Database 数据库

信息或数据的有组织集合。安全视角下,数据库是最高价值的 资产 之一,也是攻击者最爱的目标。

主流类型

• 关系型(Relational) —— MySQL, PostgreSQL, Oracle, SQL Server。用 SQL 查
• NoSQL —— MongoDB(文档), Redis(KV), Cassandra(列), Neo4j(图)
• 数据仓库 —— Snowflake, BigQuery, Redshift。OLAP 分析
• 时序数据库 —— InfluxDB, TimescaleDB。
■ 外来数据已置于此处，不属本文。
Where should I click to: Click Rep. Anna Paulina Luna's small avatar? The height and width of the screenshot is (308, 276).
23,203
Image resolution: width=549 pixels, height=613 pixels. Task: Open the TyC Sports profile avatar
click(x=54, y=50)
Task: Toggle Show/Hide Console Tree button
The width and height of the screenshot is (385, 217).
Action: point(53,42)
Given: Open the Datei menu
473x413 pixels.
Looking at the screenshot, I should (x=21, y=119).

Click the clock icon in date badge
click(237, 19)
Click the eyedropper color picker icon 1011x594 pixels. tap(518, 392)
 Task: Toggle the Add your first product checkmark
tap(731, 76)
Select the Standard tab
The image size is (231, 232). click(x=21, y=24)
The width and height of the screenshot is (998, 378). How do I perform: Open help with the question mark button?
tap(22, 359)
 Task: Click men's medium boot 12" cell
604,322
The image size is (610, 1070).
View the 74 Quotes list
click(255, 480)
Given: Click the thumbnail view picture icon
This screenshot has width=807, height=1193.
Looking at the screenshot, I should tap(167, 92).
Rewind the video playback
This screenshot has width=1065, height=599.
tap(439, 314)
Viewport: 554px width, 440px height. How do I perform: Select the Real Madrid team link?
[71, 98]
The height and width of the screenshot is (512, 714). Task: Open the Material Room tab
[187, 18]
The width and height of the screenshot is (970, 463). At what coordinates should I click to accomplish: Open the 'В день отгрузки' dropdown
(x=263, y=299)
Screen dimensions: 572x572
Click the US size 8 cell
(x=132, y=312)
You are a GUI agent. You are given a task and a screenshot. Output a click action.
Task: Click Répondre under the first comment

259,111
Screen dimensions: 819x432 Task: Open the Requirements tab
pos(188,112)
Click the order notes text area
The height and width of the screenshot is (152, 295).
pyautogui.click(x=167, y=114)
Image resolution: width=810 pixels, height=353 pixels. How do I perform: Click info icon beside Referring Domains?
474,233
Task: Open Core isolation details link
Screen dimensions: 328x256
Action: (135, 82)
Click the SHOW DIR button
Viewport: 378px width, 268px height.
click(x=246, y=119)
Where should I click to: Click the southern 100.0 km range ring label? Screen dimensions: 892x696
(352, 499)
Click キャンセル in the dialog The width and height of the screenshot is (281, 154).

监控/IoT 用
• 图数据库 —— 关系网络分析

安全攻击面

数据库特别危险,因为里面通常存:

• 用户密码哈希
• PII / SPII / PHI
• 信用卡 / 银行账号
• 业务核心数据

主要攻击方式:

• SQL 注入 —— 通过应用输入操控查询(OWASP Top 10 长期常客)
• 未授权直连 —— 数据库暴露在公网,弱密码就完蛋
• 过度权限 —— 应用账号有 DROP TABLE 权限,被打就全表删
• 未加密备份 —— 备份文件丢了,等于数据库被偷
• 明文存密码 —— 没用哈希,泄露后撞库

数据库安全最佳实践

• 绝不暴露公网 —— 数据库永远在内网,只允许应用层访问
• 最小权限 —— 应用账号只能 SELECT/INSERT/UPDATE,不能 DROP
• 加密 —— 传输加密(TLS) + 存储加密(at-rest encryption)
• 审计日志 —— 关键操作留痕(谁查了谁的数据)
• 定期备份 + 异地 + 定期恢复演练
• 参数化查询 —— 防 SQL 注入,永不拼接用户输入
• 密码用 bcrypt/Argon2 —— 永不存明文